The special examiner of Elna’s pension application (no. 487801) concluded that “It was rumored” that her and her husband “did not agree very well and had many differences and “ she “admits as much and also that the soldier left her in February 1898 and she never saw him afterwards. She declares however there was no divorce and it was not intended as a full or final separation.” She further stated that “she was not even notified he was sick and did not know of his death until she read it in the papers. This she claims was due to prejudice on the part of his relatives,” which presumably referred to his sister Clara. Elna was eventually granted a widow’s pension.
Funeral services were held on the morning of August 24 in Rockford. Fred was reportedly buried in Courtland cemetery (presumably in the family plot between his first wife Catharine and their child Leonnie), but no record of his interment is found.
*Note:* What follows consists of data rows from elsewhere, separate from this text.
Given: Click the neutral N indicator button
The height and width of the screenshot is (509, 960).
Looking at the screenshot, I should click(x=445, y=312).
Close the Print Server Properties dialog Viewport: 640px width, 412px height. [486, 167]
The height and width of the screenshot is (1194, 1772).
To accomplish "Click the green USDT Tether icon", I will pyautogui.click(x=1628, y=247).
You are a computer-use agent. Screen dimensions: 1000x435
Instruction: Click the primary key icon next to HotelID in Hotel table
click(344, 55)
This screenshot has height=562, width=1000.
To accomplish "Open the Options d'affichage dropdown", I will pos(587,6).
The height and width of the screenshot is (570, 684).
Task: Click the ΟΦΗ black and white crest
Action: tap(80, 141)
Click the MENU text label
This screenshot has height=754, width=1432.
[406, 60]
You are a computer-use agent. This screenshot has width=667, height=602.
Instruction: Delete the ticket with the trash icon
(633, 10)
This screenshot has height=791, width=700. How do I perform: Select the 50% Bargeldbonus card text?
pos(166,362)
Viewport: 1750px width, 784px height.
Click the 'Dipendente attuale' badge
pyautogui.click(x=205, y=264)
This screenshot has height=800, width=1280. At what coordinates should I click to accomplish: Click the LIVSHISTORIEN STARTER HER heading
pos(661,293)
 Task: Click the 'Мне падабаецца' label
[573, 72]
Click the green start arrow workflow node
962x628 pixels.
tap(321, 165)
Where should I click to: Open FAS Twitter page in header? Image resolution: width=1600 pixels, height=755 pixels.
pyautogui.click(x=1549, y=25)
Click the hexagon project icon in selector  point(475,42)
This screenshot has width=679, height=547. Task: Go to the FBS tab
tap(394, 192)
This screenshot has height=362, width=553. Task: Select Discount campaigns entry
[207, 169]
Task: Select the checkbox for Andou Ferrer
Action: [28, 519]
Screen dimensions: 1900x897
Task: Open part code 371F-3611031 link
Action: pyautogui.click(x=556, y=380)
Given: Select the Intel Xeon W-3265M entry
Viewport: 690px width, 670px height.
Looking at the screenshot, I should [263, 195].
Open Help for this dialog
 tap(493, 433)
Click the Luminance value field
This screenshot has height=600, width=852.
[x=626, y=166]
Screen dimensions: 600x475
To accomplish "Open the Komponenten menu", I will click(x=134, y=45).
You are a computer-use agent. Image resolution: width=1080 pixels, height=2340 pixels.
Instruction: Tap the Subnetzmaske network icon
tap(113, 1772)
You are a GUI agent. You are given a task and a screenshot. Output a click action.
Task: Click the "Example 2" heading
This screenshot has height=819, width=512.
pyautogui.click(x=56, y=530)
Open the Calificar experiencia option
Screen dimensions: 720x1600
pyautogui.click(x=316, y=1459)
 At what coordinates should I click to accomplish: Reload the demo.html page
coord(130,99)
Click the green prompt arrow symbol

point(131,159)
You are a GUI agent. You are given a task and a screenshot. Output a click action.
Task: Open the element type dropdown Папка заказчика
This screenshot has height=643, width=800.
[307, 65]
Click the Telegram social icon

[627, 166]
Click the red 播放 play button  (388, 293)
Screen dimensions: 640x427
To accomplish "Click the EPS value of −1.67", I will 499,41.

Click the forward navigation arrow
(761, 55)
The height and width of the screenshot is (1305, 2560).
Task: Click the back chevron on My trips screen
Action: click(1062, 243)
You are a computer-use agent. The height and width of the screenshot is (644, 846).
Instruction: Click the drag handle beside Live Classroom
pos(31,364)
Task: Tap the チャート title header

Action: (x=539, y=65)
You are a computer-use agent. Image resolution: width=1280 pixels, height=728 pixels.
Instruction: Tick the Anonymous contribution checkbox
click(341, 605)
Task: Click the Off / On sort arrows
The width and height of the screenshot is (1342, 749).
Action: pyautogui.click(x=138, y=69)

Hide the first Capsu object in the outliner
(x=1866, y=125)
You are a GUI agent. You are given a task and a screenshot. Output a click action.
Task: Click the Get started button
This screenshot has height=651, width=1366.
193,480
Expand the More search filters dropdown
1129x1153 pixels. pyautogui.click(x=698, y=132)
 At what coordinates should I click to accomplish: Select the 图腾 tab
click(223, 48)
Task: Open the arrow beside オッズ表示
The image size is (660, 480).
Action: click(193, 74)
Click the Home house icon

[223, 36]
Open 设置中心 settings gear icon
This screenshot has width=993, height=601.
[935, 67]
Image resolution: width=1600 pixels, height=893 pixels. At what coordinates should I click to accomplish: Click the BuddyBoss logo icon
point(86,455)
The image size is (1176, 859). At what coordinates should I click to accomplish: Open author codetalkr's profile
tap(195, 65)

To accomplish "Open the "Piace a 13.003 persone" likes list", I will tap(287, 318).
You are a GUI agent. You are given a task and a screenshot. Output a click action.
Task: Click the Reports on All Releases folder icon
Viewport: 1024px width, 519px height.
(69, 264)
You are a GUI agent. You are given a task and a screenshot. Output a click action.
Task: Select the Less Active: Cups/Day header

Nevertheless, after exhaustive research, Rockford historian Kathy Cornwell has deduced that Fred was in fact buried between Catharine and their little girl. Ms. Cornwell believes that since Fred died at his sister’s home, it was probable that his remains were entrusted to her for burial, and indeed, all of the contemporary reports of the time state flatly that Fred was in fact interred at Courtland cemetery. Ms. Cornwell also draws attention to the fact that a local genealogy compiled in the 1930s notes that along with Ananias and Harriet, eight of their twelve children are buried in Courtland.
“We know,” Mrs. Cornwell writes, “the four children who were buried elsewhere, and found seven markers for the other children. All the children except Fred were accounted for.”
On July 30, 1995, a group of interested parties gathered in Courtland cemetery for the dedication of veteran’s marker for Fred Worden. “I am sure,” stated Ms. Cornwell, “Fred would be pleased to be remembered at all, and especially in such a grand way -- even if it was nearly a century overdue.”